RECORDS SUPPLIED:
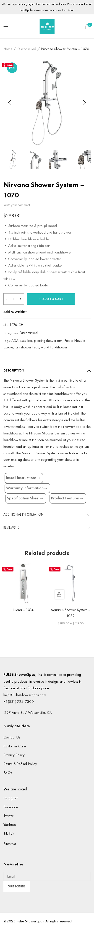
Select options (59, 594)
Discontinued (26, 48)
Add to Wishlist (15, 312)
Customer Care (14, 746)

--

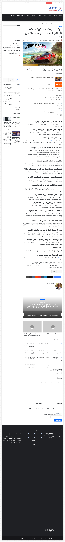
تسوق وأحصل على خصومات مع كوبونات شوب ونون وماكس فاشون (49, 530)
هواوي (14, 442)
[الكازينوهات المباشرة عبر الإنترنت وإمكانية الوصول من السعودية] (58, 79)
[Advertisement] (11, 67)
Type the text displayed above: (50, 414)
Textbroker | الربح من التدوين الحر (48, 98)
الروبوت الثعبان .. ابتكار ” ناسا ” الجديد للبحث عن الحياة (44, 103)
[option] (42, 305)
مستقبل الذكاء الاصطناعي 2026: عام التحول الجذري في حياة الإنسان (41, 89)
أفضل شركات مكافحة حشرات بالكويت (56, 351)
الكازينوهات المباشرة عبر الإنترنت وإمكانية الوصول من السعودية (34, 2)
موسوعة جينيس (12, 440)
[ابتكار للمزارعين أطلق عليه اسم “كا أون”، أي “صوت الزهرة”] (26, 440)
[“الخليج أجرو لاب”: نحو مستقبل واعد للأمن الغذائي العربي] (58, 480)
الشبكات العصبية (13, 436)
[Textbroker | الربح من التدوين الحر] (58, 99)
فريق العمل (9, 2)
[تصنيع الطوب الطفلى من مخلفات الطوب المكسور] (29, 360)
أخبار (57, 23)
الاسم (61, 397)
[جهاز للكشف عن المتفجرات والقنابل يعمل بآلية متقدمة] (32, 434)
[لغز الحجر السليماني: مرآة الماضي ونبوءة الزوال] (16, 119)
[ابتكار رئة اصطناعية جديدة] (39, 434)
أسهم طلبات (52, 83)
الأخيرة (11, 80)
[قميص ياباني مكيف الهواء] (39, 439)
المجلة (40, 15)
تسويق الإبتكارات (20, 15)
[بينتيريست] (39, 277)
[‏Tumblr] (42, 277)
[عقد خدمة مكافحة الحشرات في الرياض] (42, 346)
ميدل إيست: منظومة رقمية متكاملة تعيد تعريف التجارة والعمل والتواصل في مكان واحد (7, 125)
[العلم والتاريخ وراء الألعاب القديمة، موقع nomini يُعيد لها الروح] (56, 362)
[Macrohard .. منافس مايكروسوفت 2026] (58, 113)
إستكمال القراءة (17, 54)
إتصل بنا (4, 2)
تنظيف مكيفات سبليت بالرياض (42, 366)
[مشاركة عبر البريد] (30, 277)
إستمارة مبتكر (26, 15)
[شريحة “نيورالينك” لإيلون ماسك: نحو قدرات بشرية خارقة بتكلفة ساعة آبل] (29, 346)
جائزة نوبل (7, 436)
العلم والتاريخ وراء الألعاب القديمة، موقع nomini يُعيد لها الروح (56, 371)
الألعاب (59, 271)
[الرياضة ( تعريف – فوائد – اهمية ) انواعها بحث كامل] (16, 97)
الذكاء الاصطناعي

WRITTEN INSTRUCTION: Replace "ابتكار" with "اختراع" in the rows between the one containing "Textbroker | الربح من التدوين الحر (48, 98)" and the one containing "[ابتكار رئة اصطناعية جديدة] (39, 434)", inclusive. Give only those rows, with nothing else changed.

RESULT OF THE TASK:
Textbroker | الربح من التدوين الحر (48, 98)
الروبوت الثعبان .. اختراع ” ناسا ” الجديد للبحث عن الحياة (44, 103)
[option] (42, 305)
مستقبل الذكاء الاصطناعي 2026: عام التحول الجذري في حياة الإنسان (41, 89)
أفضل شركات مكافحة حشرات بالكويت (56, 351)
الكازينوهات المباشرة عبر الإنترنت وإمكانية الوصول من السعودية (34, 2)
موسوعة جينيس (12, 440)
[اختراع للمزارعين أطلق عليه اسم “كا أون”، أي “صوت الزهرة”] (26, 440)
[“الخليج أجرو لاب”: نحو مستقبل واعد للأمن الغذائي العربي] (58, 480)
الشبكات العصبية (13, 436)
[Textbroker | الربح من التدوين الحر] (58, 99)
فريق العمل (9, 2)
[تصنيع الطوب الطفلى من مخلفات الطوب المكسور] (29, 360)
أخبار (57, 23)
الاسم (61, 397)
[جهاز للكشف عن المتفجرات والقنابل يعمل بآلية متقدمة] (32, 434)
[لغز الحجر السليماني: مرآة الماضي ونبوءة الزوال] (16, 119)
[اختراع رئة اصطناعية جديدة] (39, 434)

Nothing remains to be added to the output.